Я переменил тон и строго проговорил:
— В самом деле, князь, даю вам последний совет: постарайтесь рассеять в себе дикую идею о моих злодеяниях, и я раскрою вам двери вашей тюрьмы.
Конечно, я очень далек был от такого намерения: надо было зажать ему рот. Для убийцы ничего не может быть мучительнее обличения, даже из уст мнимого сумасшедшего.

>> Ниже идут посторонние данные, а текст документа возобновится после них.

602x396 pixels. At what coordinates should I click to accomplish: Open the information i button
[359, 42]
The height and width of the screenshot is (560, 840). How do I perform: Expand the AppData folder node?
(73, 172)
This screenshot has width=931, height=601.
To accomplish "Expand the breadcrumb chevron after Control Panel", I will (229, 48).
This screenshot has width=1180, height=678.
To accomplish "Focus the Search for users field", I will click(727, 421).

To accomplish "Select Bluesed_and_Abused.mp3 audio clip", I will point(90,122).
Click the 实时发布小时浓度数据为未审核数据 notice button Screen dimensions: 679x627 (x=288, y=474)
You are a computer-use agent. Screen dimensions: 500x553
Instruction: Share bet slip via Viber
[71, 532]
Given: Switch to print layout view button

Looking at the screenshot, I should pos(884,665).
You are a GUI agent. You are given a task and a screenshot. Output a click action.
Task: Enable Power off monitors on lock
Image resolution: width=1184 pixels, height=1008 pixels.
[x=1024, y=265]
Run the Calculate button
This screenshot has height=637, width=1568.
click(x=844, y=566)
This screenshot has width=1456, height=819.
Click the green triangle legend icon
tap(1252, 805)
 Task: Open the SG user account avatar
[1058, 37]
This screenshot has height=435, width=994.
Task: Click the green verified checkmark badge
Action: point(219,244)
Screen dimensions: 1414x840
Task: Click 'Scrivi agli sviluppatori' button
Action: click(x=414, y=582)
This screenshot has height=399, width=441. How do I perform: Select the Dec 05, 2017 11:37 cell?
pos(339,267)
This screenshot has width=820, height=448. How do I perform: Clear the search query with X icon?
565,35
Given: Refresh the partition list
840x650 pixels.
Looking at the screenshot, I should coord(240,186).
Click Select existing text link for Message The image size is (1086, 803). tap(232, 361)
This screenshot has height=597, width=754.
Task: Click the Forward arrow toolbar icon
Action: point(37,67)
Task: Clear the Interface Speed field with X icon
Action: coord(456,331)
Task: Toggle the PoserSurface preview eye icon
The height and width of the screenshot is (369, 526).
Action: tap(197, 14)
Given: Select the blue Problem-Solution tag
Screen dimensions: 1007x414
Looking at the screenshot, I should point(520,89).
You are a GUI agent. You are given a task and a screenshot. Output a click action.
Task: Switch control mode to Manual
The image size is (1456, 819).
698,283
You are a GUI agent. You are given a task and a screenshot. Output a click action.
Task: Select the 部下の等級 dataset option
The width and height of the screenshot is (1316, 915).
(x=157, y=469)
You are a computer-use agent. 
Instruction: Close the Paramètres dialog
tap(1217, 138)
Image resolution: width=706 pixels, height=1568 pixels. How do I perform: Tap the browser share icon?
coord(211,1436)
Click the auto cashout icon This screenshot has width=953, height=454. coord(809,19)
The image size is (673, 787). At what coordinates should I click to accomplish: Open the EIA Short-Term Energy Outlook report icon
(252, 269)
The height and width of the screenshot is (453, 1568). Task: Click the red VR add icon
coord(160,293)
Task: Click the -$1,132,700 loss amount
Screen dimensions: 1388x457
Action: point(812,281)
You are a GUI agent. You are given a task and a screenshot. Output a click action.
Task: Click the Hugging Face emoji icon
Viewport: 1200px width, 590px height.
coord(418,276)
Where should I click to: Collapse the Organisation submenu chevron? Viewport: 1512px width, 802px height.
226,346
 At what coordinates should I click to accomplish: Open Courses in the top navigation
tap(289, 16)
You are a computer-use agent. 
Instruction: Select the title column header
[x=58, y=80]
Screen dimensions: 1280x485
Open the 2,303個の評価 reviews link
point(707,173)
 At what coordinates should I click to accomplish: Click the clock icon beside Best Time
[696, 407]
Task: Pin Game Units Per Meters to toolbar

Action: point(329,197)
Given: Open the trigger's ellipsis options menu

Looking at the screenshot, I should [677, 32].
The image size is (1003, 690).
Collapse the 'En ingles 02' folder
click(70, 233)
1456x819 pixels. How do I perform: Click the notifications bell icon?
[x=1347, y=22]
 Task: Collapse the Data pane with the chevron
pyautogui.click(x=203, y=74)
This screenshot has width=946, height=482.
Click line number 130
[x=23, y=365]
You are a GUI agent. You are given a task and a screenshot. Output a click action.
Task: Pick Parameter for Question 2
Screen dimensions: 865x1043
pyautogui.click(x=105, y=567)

— Подумайте, возможно ли о докторе, пользующемся такой завидной репутацией, отзываться, как об убийце ваших детей. Я их отравил, по вашему мнению, чтобы овладеть вашей женой — что за дичь. И как это вы не подумали, что неизбежным последствием вашей мании обвинять нас, то есть меня и Тамару, мою Тамару — признаюсь — <станет> сумасшедший дом? Вы в руках тех, кого называете разбойниками, и мы никогда не простим больному такой мании — поймите же это, черт возьми! Вы жалуетесь, что на вашу голову льют холодную воду — то ли еще будет? Я прикажу вас терзать скорпионами и железом, пока вы не измените ваших убеждений и не станете меня называть спасителем рода человеческого, каким я и был всегда.
Мой тихий голос, понизившийся до зловещего шепота, пугал меня самого: он казался каким-то чужим, точно внутри меня таилась змея и шипела под такт моих мыслей. Я сам переставал понимать себя и дивился силе своей злобы; меня охватило настроение мучительное и вместе с тем злобно-веселое.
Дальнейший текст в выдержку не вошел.